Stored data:
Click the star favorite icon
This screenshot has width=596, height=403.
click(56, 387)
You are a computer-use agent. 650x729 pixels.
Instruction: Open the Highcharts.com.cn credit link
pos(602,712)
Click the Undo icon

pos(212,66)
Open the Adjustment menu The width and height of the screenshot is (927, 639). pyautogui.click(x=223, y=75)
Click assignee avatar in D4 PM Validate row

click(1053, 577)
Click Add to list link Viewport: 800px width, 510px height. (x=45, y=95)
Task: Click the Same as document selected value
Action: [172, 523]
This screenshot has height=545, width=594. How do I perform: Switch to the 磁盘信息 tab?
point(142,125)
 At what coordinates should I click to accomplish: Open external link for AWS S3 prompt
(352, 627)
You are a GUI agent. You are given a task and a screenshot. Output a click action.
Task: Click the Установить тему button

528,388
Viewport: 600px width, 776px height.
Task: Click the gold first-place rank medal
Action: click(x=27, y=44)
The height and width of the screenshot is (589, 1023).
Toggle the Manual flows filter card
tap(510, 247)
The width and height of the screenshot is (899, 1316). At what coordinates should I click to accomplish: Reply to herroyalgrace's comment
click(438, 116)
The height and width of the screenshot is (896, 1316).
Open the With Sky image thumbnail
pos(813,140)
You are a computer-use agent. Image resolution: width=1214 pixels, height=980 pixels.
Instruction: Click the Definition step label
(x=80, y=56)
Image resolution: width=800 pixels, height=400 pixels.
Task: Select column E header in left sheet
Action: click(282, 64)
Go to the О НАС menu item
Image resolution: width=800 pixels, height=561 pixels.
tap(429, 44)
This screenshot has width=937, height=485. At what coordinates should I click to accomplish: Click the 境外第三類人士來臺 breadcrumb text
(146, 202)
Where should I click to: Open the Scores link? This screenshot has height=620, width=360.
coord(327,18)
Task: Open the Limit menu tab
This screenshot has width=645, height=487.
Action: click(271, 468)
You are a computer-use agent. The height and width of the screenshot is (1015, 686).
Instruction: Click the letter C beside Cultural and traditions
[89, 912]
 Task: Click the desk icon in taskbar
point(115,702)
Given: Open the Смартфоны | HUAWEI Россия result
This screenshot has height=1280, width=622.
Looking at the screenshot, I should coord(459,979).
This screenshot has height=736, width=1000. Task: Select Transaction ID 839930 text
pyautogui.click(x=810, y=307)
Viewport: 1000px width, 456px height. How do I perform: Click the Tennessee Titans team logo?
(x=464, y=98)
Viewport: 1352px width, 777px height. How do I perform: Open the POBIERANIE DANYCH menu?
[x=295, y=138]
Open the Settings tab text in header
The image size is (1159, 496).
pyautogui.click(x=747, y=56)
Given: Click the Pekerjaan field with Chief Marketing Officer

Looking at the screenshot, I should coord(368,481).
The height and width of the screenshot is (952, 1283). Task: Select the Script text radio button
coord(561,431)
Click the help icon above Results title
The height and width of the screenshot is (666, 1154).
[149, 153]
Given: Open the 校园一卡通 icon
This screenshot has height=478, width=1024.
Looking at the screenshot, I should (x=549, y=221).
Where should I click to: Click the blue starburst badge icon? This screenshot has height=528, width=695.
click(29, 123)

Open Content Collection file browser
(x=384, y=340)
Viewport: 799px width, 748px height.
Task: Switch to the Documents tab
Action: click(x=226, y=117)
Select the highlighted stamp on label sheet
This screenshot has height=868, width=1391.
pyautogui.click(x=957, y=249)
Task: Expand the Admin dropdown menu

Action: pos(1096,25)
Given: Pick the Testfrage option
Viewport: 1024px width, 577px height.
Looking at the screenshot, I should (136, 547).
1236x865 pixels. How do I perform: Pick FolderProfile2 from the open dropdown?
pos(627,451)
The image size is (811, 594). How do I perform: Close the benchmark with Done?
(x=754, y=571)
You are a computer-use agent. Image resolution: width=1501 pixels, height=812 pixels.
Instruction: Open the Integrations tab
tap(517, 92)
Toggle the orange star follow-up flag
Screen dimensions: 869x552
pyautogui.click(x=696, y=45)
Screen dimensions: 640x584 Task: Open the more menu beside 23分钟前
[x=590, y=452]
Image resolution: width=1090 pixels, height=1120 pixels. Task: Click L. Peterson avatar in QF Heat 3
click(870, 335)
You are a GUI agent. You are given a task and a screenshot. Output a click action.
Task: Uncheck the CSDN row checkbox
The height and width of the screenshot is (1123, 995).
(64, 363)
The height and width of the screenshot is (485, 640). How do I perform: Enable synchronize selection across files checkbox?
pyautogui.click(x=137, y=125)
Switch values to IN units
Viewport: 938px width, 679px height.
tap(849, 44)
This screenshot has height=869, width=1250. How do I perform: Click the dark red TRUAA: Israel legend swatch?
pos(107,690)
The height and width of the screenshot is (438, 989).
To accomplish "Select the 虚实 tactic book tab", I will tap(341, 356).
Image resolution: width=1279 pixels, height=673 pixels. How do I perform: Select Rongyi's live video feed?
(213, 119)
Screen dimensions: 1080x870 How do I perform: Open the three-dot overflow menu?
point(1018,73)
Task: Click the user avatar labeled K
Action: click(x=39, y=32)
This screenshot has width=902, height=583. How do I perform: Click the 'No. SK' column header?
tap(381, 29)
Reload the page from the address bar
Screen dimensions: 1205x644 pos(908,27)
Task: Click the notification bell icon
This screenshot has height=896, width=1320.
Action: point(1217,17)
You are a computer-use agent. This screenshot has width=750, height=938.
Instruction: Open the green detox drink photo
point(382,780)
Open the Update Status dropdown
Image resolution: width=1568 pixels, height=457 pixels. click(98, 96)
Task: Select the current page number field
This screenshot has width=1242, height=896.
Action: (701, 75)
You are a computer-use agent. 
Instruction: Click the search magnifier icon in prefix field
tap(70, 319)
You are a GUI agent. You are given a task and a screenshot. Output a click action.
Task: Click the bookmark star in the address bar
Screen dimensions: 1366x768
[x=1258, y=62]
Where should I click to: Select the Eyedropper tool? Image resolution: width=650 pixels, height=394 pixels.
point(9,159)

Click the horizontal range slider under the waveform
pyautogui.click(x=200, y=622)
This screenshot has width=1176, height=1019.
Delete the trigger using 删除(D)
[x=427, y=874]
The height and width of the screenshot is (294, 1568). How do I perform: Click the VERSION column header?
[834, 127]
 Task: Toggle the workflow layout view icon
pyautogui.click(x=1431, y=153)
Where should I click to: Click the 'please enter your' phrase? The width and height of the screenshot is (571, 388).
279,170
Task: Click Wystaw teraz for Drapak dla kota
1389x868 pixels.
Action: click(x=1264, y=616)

Your task:
Within the data above, filter for lines containing the word "computer" and copy each one.

Written reply:
You are a computer-use agent. 650x729 pixels.
You are a computer-use agent. Image resolution: width=1214 pixels, height=980 pixels.
You are a computer-use agent. The height and width of the screenshot is (1015, 686).
You are a computer-use agent. Image resolution: width=1501 pixels, height=812 pixels.
You are a computer-use agent. This screenshot has width=750, height=938.
You are a computer-use agent. 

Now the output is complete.